ADALET KAVRAMINA BİLİŞSEL VE SOSYAL BAKIŞ


  Teorik olarak, bilim gerçeği kovalar. Allah’ın eseri üzerindeki gizemleri, takdir edilen idrak kabiliyeti ile sistemli bir şekilde gözlemler ve parçaları biraraya getirmeye çalışır. Tıpkı bir bulmacayı çözmek gibi bir eylemdir bu. Diğer bir ifadeyle; bilim, yaratılmış olan öğeleri farklı kombinasyonlarda bir araya getirerek insana mesaj veren, anlam ifade eden bütünler oluşturma, türetme sanatıdır. Yabancı kaynaklardan kasıtlı veya hatalı tercüme edilen (creative) yaratıcılık vasfı insana atfedilebilecek bir olgu değildir. İnsanoğlu, sadece keşfederek inkişaf etsin, düşünüp tutsun diye Hz. Alim’in, ancak bu konuda ehil ve gayretli insanların ulaşabilmesi maksadıyla kainat resminin içine gizlediği, zaten yaratılmış silsilelerin insan perdesine taşınmış manzumesidir, bilim.

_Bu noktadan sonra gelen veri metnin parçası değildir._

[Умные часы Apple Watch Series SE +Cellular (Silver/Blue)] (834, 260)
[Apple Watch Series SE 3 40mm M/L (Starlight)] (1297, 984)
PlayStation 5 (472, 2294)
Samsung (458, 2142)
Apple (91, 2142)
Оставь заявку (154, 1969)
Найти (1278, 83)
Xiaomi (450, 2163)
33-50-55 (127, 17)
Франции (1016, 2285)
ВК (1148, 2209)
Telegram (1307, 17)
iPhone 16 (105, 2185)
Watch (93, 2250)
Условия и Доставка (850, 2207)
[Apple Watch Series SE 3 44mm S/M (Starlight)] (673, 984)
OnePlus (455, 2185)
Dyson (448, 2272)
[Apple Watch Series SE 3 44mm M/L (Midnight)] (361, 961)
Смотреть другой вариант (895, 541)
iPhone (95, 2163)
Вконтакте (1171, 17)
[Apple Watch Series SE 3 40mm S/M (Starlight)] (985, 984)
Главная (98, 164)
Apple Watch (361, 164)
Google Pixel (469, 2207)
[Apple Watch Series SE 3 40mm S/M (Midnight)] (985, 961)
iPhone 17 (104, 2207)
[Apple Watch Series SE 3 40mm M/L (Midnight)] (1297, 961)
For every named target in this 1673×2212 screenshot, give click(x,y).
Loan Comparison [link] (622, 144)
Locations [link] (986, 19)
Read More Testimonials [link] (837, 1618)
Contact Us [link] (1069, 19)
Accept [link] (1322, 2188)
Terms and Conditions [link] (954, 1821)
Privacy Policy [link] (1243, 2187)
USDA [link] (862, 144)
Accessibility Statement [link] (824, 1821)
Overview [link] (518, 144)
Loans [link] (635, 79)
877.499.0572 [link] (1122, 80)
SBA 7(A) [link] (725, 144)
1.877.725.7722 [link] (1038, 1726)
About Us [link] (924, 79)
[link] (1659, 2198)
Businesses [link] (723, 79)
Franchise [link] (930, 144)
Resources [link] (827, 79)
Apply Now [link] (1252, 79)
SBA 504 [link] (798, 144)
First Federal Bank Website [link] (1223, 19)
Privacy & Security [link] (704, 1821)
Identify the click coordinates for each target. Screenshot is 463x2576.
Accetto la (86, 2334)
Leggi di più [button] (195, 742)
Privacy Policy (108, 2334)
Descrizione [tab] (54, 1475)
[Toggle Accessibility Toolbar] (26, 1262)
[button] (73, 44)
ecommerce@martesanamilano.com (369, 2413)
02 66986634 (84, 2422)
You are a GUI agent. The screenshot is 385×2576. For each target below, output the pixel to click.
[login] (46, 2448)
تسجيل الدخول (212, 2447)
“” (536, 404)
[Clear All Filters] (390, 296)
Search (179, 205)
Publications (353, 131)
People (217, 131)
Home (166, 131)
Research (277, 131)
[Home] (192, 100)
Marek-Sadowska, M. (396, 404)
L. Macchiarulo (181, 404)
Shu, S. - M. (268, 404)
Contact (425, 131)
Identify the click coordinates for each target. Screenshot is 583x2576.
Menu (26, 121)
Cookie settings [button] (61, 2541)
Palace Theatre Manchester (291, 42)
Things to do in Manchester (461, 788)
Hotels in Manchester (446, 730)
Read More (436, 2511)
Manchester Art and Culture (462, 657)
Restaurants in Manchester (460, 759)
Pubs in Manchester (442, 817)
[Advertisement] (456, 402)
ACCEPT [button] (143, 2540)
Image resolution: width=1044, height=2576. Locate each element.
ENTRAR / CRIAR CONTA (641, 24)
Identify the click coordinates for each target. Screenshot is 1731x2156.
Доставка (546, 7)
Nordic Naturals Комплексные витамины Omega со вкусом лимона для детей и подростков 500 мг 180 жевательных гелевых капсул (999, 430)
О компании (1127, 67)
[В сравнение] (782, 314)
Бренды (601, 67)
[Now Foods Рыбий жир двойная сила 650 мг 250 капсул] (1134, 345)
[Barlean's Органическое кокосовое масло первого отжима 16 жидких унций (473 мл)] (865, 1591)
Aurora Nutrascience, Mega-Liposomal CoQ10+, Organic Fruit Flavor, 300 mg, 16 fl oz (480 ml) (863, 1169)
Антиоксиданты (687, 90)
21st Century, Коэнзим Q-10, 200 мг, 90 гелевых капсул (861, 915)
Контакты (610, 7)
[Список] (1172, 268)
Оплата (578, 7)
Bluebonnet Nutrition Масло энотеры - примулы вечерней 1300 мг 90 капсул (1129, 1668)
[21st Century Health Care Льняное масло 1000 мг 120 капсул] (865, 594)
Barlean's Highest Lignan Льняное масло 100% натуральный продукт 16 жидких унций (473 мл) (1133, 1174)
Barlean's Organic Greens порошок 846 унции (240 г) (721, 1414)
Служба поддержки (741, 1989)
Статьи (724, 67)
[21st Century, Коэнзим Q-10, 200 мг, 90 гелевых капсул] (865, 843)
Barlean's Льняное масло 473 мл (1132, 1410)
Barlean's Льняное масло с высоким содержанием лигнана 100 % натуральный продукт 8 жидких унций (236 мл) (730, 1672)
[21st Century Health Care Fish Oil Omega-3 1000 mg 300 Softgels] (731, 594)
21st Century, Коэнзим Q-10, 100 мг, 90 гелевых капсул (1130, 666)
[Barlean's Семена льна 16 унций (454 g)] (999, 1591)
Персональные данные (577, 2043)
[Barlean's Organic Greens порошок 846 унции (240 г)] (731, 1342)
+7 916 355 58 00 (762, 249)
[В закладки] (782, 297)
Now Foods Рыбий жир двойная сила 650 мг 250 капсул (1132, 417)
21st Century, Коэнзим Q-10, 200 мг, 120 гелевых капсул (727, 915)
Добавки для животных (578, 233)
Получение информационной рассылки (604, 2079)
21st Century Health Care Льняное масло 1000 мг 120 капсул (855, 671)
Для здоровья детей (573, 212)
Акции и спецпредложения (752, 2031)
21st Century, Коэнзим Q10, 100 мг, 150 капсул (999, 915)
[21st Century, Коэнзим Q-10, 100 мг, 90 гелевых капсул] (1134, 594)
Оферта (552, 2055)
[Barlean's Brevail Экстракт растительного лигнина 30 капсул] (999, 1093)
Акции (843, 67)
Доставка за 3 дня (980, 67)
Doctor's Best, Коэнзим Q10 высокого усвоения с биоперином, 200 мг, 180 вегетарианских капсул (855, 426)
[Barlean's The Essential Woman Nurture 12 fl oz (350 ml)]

  Bu perspektifle, bilimin penceresinden adalet konusuna birlikte bakalım:
  Yaprakların desenlerini hiç incelediniz mi? Boyutları, şekilleri, renkleri farklı olsa da hemen hepsi aynı ana desene sahiptir. Ana daldan gelip yaprak boyunca uzanan kalın bir damar ve ona belirli açılarla ayrılan daha kılcal yollar. Bu desen, bir canlının her noktasının, kendisine gerekli olan besin ve sıvı ihtiyacının karşılanması için incelikle tasarlanmış, ilahi kudretin takdir ettiği bir dağıtım şebekesinin krokisidir.

  İnsanoğlunun da su, gaz, elektrik gibi dağıtım şebekelerinde taklit ettiği bu mükemmel tasarımda dikkat çeken hiyerarşik bir yapı vardır: Tali damarların herhangi birisi tahrip olduğunda yaprak yaşamaya devam edebilir ancak ana damar akışı kesilecek olursa, yaprak için ölüm kaçınılmazdır.

  Sosyal yaşamımızda da durum pek farklı değildir. Bir toplumu besleyen ve varlığını sürdürmesini sağlayan kültür, sanat, tarih gibi sosyal ve eğitim, sağlık, güvenlik gibi teknik çok çeşitli kanallar bulunur, bunlarla bir toplum yaşar ve kimliğini sağlıklı olarak devam ettirebilir.  Ancak tüm bu ve benzeri kanallar bir ana damara bağlıdır ki, o da adalettir.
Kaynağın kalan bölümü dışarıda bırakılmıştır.